Where, Ad = surface area of the droplet, and @ = the droplet’s surface tension.
Ignoring the work associated with the pressure increase inside of the droplet, then the work required to nucleate a droplet, would be:
Wd=Ad@-L 6.1.3
Now the latent heat of condensation does not involve work, while the latent heat of vaporization does involve work I.e. the upward displacement of our atmosphere (W=PdV).
Accordingly for X molecules:
The latent heat of vaporization = X(ul-ug) +PdV = Ul-Ug +PdV (3)
While
The latent heat of condensation= X(ug-ul) = Ug-Ul (4)
Where ug is the bonding energy per molecule in gaseous state, ul is the bonding energy per molecule in liquid state
Ug is the total bonding energy of X molecules in gaseous state and Ul is the total bonding energy of X molecules in liquid state
Based upon 3) and 4) we realize that the latent heat of vaporization is not equal and opposite to the latent heat of condensations as is wrongly traditionally taught.
In terms of X molecules nucleating into a droplet we can rewrite eqn 6.1.3 as:
Wd=Ad@-X(ul-ug) 6.1.3 (a)
Next comes a whole bunch of math in my book that no one will ever read (assuming that it gets published lol).
Now just look at eqn 6.1.3. We have positive energy associated with the tensile layer formation (Ad@), which is a function of surface area and negative energy associated with the energy of condensation [X(ul-ug)], which is a function of volume. So if I were to plot this I would get the following:
Table 6.1.1
x = 1 | rd=v@/ul | x=4 | rd=4v@/ul |
x = 2 | rd=2v@/ul | x=5 | rd=5v@/ul |
x = 3 | rd=3v@/ul | x=6 | rd=6v@/ul |
Plotting the work required for a droplet to nucleate, as a function of radius, gives Graph 6.1.1. Note: Graph 6.1.1 is designed to give the general shape and x-intercepts.
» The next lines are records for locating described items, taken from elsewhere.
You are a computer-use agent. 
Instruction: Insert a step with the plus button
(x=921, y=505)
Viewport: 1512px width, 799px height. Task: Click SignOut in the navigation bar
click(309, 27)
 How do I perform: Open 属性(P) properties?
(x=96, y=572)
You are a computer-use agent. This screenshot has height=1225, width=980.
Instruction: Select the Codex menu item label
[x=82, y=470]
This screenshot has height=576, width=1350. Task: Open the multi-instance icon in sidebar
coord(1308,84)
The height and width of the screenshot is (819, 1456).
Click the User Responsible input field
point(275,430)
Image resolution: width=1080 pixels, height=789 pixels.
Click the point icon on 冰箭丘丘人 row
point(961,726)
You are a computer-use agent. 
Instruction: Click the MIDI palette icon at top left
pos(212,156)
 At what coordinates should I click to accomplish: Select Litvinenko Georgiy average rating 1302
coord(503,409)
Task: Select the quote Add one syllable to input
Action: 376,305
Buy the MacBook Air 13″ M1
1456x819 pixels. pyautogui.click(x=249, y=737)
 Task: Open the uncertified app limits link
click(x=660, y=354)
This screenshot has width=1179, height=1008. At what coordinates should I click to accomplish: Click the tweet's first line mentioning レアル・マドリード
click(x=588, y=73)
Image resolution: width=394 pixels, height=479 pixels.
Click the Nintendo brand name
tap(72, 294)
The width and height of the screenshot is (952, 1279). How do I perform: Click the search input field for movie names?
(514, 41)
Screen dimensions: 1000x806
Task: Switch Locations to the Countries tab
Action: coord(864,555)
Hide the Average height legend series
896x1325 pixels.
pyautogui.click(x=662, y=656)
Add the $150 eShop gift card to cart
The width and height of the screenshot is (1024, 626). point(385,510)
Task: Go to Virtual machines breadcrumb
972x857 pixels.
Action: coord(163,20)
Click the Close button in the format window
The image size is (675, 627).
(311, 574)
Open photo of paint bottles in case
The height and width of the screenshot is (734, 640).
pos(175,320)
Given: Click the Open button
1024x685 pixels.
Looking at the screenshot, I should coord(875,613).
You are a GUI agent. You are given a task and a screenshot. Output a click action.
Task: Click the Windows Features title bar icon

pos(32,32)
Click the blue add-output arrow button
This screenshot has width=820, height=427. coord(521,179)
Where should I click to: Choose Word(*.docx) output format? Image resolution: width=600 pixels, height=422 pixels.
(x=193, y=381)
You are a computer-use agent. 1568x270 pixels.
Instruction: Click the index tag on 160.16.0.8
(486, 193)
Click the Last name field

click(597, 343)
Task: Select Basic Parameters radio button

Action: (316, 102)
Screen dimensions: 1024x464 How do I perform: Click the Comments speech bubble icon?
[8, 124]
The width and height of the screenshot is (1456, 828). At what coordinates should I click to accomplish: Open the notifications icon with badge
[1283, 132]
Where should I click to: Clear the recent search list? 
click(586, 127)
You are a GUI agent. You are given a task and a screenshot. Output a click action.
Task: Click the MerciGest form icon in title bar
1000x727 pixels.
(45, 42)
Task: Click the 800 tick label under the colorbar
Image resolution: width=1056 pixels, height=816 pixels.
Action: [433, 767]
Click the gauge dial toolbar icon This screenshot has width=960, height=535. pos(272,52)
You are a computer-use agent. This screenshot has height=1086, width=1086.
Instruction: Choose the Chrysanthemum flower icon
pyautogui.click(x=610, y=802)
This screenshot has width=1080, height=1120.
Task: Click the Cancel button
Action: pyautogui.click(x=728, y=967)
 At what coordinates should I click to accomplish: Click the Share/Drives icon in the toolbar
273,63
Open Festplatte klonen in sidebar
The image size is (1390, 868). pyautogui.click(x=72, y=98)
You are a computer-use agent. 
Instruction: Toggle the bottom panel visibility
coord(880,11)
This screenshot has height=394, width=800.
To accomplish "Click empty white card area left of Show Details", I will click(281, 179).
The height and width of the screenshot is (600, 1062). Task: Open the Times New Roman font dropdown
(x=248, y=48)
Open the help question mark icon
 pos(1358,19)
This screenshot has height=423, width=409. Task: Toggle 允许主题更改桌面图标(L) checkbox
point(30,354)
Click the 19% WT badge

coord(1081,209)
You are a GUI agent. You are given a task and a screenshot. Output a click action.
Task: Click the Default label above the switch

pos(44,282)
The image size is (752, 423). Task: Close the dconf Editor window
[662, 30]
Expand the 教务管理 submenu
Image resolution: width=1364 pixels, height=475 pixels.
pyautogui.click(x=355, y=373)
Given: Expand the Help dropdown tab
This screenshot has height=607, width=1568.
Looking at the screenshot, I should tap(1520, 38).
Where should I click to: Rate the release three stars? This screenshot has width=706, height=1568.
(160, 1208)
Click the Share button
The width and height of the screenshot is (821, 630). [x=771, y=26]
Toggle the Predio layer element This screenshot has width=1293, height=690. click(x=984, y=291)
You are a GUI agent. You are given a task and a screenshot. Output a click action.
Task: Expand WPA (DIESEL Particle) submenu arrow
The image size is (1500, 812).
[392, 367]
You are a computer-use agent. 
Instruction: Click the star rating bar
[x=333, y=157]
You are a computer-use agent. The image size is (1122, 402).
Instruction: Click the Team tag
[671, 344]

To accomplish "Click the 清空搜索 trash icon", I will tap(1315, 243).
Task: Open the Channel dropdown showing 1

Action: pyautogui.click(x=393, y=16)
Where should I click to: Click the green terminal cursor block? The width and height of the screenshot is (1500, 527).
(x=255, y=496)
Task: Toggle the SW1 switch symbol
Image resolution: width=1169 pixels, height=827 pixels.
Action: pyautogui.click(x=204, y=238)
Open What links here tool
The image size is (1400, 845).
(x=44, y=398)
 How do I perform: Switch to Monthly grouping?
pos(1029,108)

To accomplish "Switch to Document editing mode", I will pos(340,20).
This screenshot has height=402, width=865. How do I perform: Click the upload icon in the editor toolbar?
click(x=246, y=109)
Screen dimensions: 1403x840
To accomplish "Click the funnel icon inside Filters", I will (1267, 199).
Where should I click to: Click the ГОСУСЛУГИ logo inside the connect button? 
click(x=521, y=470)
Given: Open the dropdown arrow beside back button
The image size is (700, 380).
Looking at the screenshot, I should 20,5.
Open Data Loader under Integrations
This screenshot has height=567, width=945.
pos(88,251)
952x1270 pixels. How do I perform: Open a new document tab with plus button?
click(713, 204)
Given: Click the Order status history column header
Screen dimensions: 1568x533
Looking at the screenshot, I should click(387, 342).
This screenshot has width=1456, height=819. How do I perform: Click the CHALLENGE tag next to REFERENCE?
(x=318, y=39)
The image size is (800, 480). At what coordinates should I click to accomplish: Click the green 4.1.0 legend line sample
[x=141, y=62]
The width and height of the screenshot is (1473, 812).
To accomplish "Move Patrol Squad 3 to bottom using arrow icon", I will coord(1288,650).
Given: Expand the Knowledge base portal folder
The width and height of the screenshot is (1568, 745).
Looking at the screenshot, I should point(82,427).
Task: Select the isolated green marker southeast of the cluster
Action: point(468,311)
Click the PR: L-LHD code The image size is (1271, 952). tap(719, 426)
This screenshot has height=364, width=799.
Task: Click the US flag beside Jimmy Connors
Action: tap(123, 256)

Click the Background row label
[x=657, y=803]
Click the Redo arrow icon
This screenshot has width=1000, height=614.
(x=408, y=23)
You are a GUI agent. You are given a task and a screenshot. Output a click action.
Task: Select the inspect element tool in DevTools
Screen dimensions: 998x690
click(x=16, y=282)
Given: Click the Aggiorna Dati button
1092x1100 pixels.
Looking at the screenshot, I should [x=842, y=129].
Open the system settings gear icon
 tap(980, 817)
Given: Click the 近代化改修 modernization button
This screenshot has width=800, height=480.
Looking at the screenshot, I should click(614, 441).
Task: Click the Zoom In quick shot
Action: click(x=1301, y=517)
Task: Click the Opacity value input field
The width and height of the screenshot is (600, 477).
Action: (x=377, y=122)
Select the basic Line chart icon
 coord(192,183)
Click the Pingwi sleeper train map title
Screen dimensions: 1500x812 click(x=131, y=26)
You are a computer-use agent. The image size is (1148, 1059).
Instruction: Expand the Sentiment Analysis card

It is not intended to represent the energy requirements for any droplet in particular.
Now in my previous blog I discussed that small droplets were not stable. The reason is given in graph 6.1.1, that being small droplets require positive energy to nucleate while large ones do not. Specifically:
Obviously a droplet, requires positive work for nucleation (endothermic), when:
0<rd<6v@/ul 6.1.25
A droplet, becomes negative work (exothermic) when:
rd>6v@/ul 6.1.26
A discussion concerning droplets
A droplet requires energy to nucleate up until it reaches a critical size at which point it becomes stable from an energy perspective. Does this not explain why droplets need something to nucleate against. Consider seeding clouds wherein salts, metal etc are used to cause rain. We now realize that in order for a droplet to nucleate it must extract energy until it gets big enough that it is a stable droplet. And no wonder why salts and metals work best, it is because they have relatively high thermal conductivity hence will release they energy the easiest.
Okay I could go on and on but you get the idea. Anyhow I trust that I must be boring some of you by now.
Cheers and all the best and again thanks for reading what I write.